Issue: User is unsure what to do next
- Solution: Provide clear options: "You can:
- Generate test cases (if plan exists)
- Run the evaluation (if test cases exist)
- Analyze results (if evaluation completed)
- Refine the evaluation plan What would you like to do?"
Appendix A: Evaluation Plan Template
The following template is used for creating eval-plan.md:
# Evaluation Plan for [AGENT NAME]
## 1. Evaluation Requirements
<!--
ACTION REQUIRED: User input and interpreted evaluation requirements. Defaults to 1-2 key metrics if unspecified.
-->
- **User Input:** `"$ARGUMENTS"` or "No Input"
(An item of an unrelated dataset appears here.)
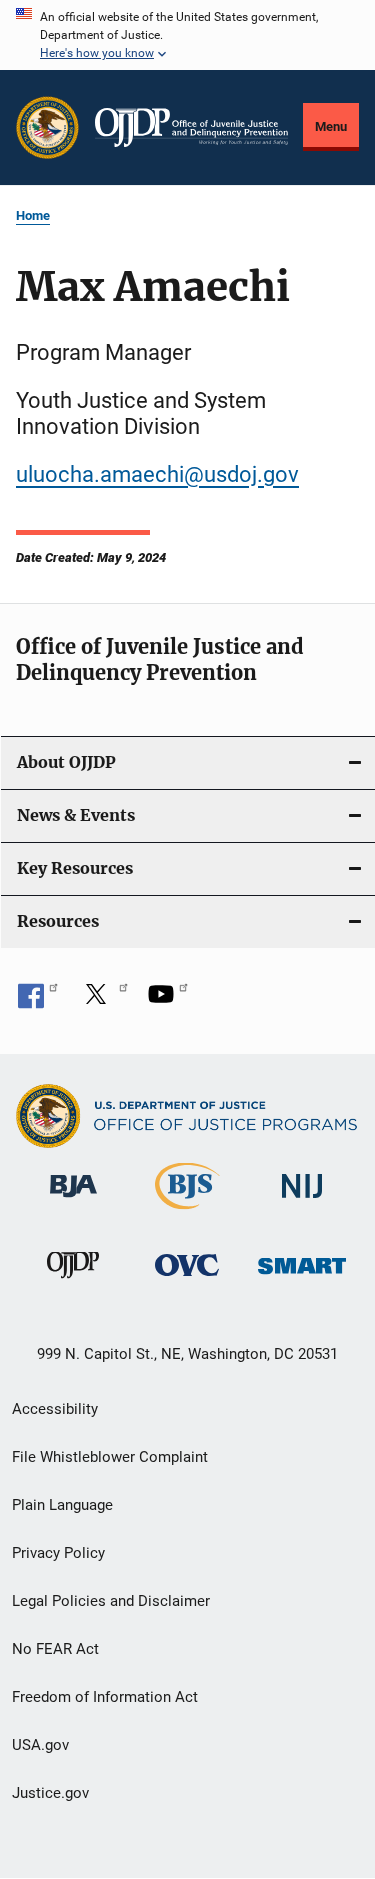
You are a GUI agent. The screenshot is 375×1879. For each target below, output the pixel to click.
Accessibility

- **Interpreted Evaluation Requirements:** [Parsed from user input - highest priority]
---
## 2. Agent Analysis
| **Attribute** | **Details** |
| :-------------------- | :---------------------------------------------------------- |
| **Agent Name** | [Agent name] |
| **Purpose** | [Primary purpose and use case in 1-2 sentences] |
| **Core Capabilities** | [Key functionalities the agent provides] |
| **Input** | [Short description, Data types, schemas] |
| **Output** | [Short description, Response types, schemas] |
| **Agent Framework** | [e.g., CrewAI, LangGraph, AutoGen, Custom/None] |
| **Technology Stack** | [Programming language, frameworks, libraries, dependencies] |
**Agent Architecture Diagram:**
[Mermaid diagram illustrating:
- Agent components and their relationships
- Data flow between components
- External integrations (APIs, databases, tools)
- User interaction points]
**Key Components:**
- **[Component Name 1]:** [Brief description of purpose and functionality]
- **[Component Name 2]:** [Brief description of purpose and functionality]
- [Additional components as needed]
**Available Tools:**
- **[Tool Name 1]:** [Purpose and usage]
- **[Tool Name 2]:** [Purpose and usage]
- [Additional tools as needed]
**Observability Status**
- **Tracing Framework** [Fully/Partially/Not Instrumented, Framework name, version]
- **Custom Attributes** [Yes/No, Key custom attributes if present]
---
## 3. Evaluation Metrics
<!--
ACTION REQUIRED: If no specific user requirements are provided, use a minimal number of metrics (1-2 metrics) focusing on the most critical aspects of agent performance.
-->
### [Metric Name 1]
- **Evaluation Area:** [Final response quality/tool call accuracy/...]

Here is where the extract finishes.